▸ **EXERCISE PASSAGE**
↓

Partner’s Guide to Pregnancy

By: Dr. Kennedy and Chris KennedyPartner's Guide to Pregnancy.

Becoming a new parent can be an exciting time, but it can also cause a lot of worry. When you find out your partner is pregnant, sometimes it requires big lifestyle changes. While you may not be the one having the baby, there are plenty of ways that you can be supportive to your significant other during delivery and while raising a healthy baby.

  1. Eat healthy meals and exercise – Eating healthy meals and getting plenty of exercise with your partner is important to the development of a healthy baby.
  2. Let her get plenty of rest – In the first trimester of pregnancy, it is important for women to get more rest than usual. There are a lot of changes happening in your partner’s body, so it is important to be supportive and allow time for her to sleep.

↑

▸ **DATA FOR REVIEW**
↓

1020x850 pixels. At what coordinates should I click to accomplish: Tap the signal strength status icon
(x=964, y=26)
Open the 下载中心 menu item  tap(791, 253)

↑
↓

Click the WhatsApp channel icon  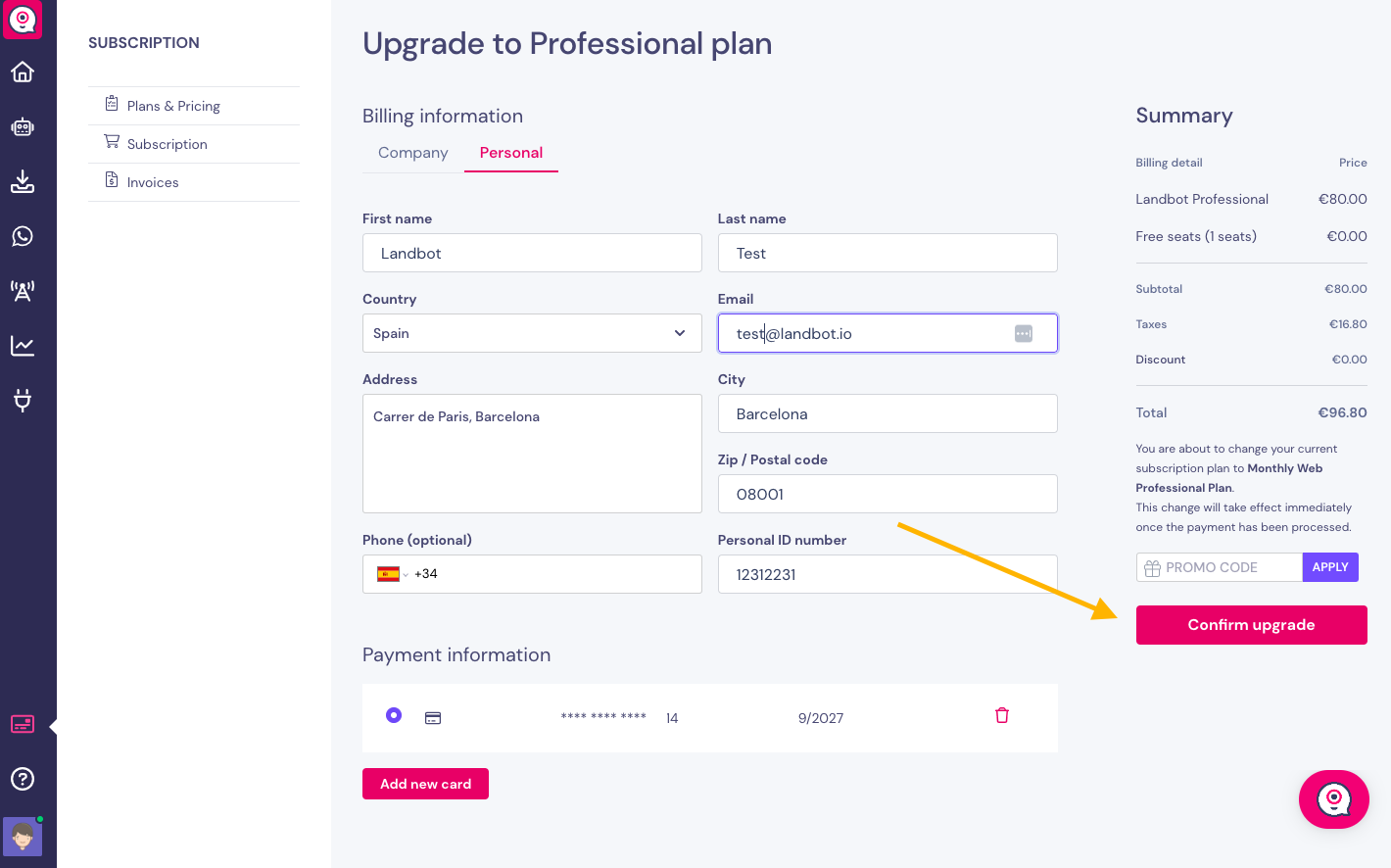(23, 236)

↑

▸ **WHAT THE TASK REQUIRES**
According to the partner's guide to pregnancy, during which part of pregnancy is it important for women to get more rest than usual?

▸ **RESULT OF THIS TASK**
The first trimester.